Basically, an exercise ball is an elastic PVC that is roughly 14-34 inches round and it is filled with nothing but air.
The ball will help teach your body to have better balance and the back and abdominal muscles are generally the focus of the exercise ball.
When you first bring home your exercise ball, most likely you are going to have to inflate it yourself before you are able to make use of it. The key is to make sure that you are completely inflating it without over inflating it.
You are already aware of bodyweight exercises on the stability ball for the upper body as stability ball pushups, with either feet or hands on the ball as variations.
There are many other upper body workouts that you can do with the use of an exercise ball. Of course, some are more popular than others. Here are two upper body exercises with the exercise ball to get you started:
You will want to start off by sitting in a proper upright position on the exercise ball. Holding your dumbbells in a shoulder height - palm out position, you will want to press the dumbbells directly up over your head.
You will then give a brief pause and then gently lower the weights back down to your shoulder height. Make sure that you are not arching your back while completing this exercise. The shoulder press on the exercise ball is perfect for the triceps and the shoulders.
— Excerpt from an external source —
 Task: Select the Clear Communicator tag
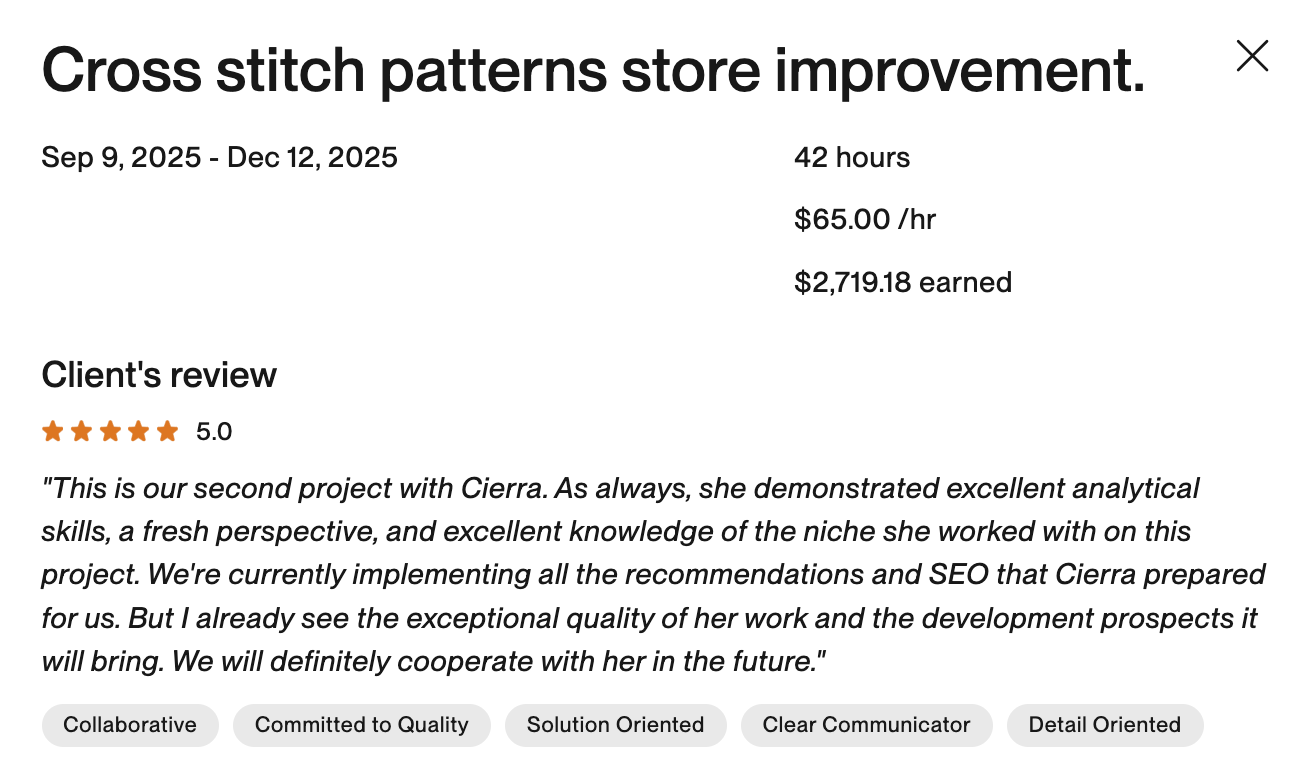866,725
This is the perfect exercise for the biceps. Start in a proper sitting position on the exercise ball. You will hold the dumbbells down to your sides, allowing your palms to face out. While keeping your elbows at your side, you will want to lift the dumbbell up and towards your shoulders. Give a brief pause and then gently lower the dumbbells back down.
Even though most people already know that an upper body workout is easily obtained with the help of the exercise ball, not many seem to know that the exercise ball can be great for the lower body as well. Here are two examples of lower body workouts for the exercise ball:
You will begin by placing the ball under your upper back in order to stabilize your hips and your abs. Hold a medicine ball directly up over your chest with your knees at a 90 degree angle. During the same moment, lower your arms behind your head while you raise one leg straight out in front of you. Return to your beginning position and then repeat this motion but with the other leg.
You will first begin by lying on your right side with the exercise ball resting between your shins. Squeeze the ball with your shins in order to hold it into place. You will then squeeze your inner thighs in order to contract the hip and the waist muscles. Repeat this several times for both sides.